An excuse often made for the poor showing of U.S. official aid is that a large proportion of American development aid comes directly from public donations  channeled through privately operated non-government organizations such as World Vision, Save the Children and CARE. The Gates Foundation, which has led the fight against HIV/AIDS in many countries is a prime example.

“The social pact is much more privatized in the U.S. than it is in European countries,” says Nick Stockton, Executive Director of the Humanitarian Accountability Project.  “In Europe,” Stockton says, “the assumption is that the parliamentary process will allocate your money from taxes on your behalf.” 
The process of turning the responsibility for international development over to privately run NGOs  reached its peak under Ronald Reagan. 
 While there are a number of arguments for having NGOs do a chunk of the work, but the effect has been to separate some of the most powerful efforts by Americans from any visible connection to the U.S. government.  As a result, says CARE International’s  Glasser, “America’s moral capital is punching way below its weight.”
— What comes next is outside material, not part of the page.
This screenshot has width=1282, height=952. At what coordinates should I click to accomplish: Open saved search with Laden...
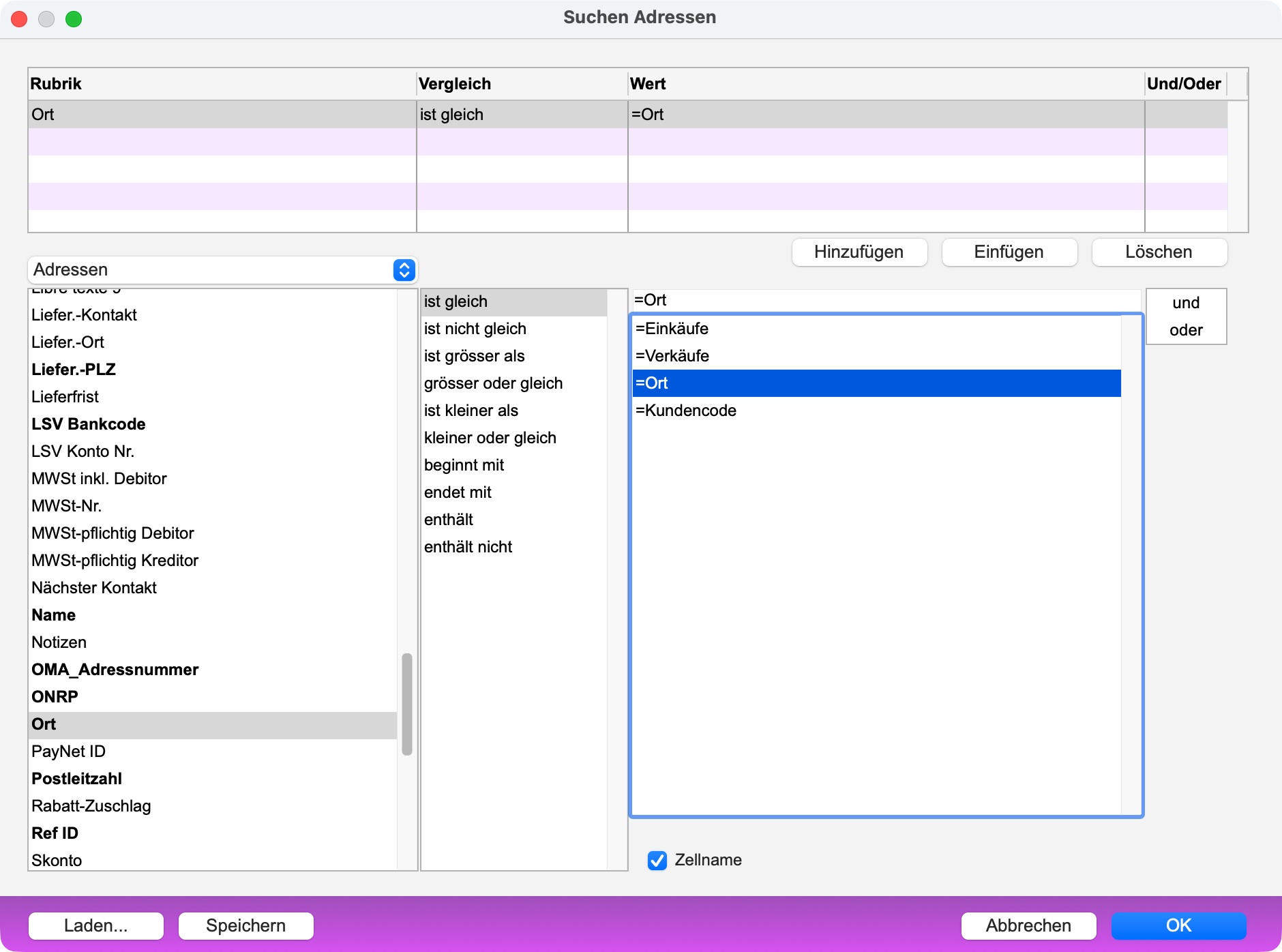pos(96,925)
As the combined forces of population explosion, climate change and diminishing resources increase,  development aid is beginning to be seen as much of an issue of  security and international stability as one of generosity.  Many Europeans fear that a cut in development funding will lead to a new flood of immigration from the poorest countries.  Terrorism is another threat. “It is a sense of injustice, rather than impoverishment, which gets people to risk their lives,” says Keating, “but it is when economic development is so unequal, that that sense of injustice arises. “

While poor people don’t automatically turn into terrorists, intense poverty provides a reservoir of potential volunteers, who are disaffected, have little to lose, and who are easy for terrorists to manipulate.  UN officials in Geneva are already talking about a crescent of crisis that stretches from Pakistan through the Gulf and across to the Mediterranean. With the attack in Mumbai, that crescent is extending into India.

The irony about American foreign aid is that much of it has been justified as enhancement of national security and yet the way it has been carried out has seemed to have the opposite effect.  Tying aid to political or military objectives, such as the war in Iraq or Afghanistan, has made the rest of the world suspect our motives.  Trying to involve the Pentagon in aid projects has had an even more damaging effect on America’s prestige.
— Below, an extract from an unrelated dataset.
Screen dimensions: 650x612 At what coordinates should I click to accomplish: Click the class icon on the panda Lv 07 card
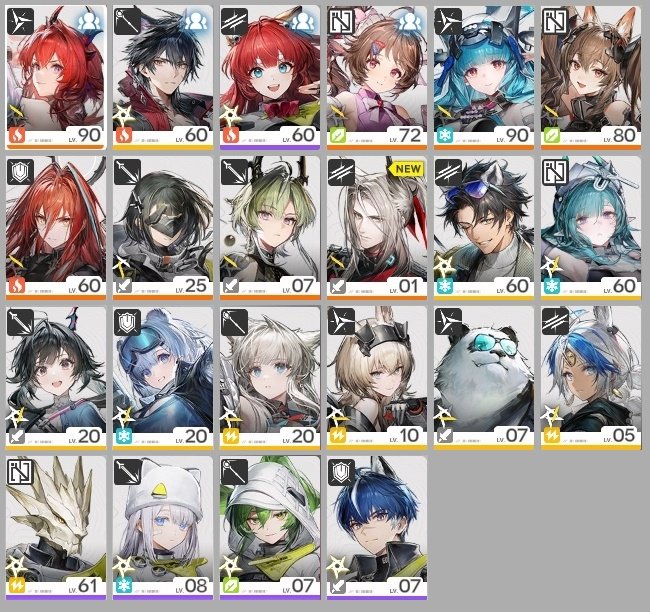[448, 322]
 There is increasing concern also that there is no clear strategy or set of priorities underlying American giving.  USAID, which previously managed much of the major U.S. foreign assistance operations, has been reduced in staff and budget by nearly half.  Much of the legislation directing U.S. aid dates back to the 1960s and the cold war. 
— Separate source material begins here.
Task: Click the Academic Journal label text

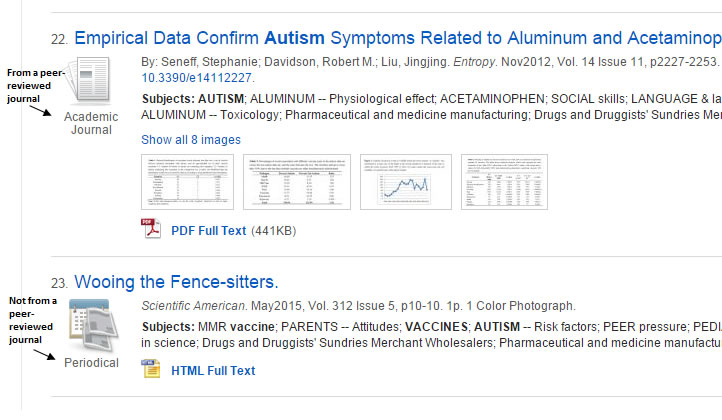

The world has changed dramatically since then, but successive administrations have failed to keep pace.  With that in mind, experts at one end of the spectrum are recommending that a cabinet level post— a secretary for international development — be created to focus purely on development issues.  Britain has already gone that route as has Norway.  With the financial crisis still not resolved, there has been speculation that Obama may have to spend his first year in office simply trying to restructure and focus U.S. goals and priorities for foreign assistance, before increasing the amount of money that actually goes into the system.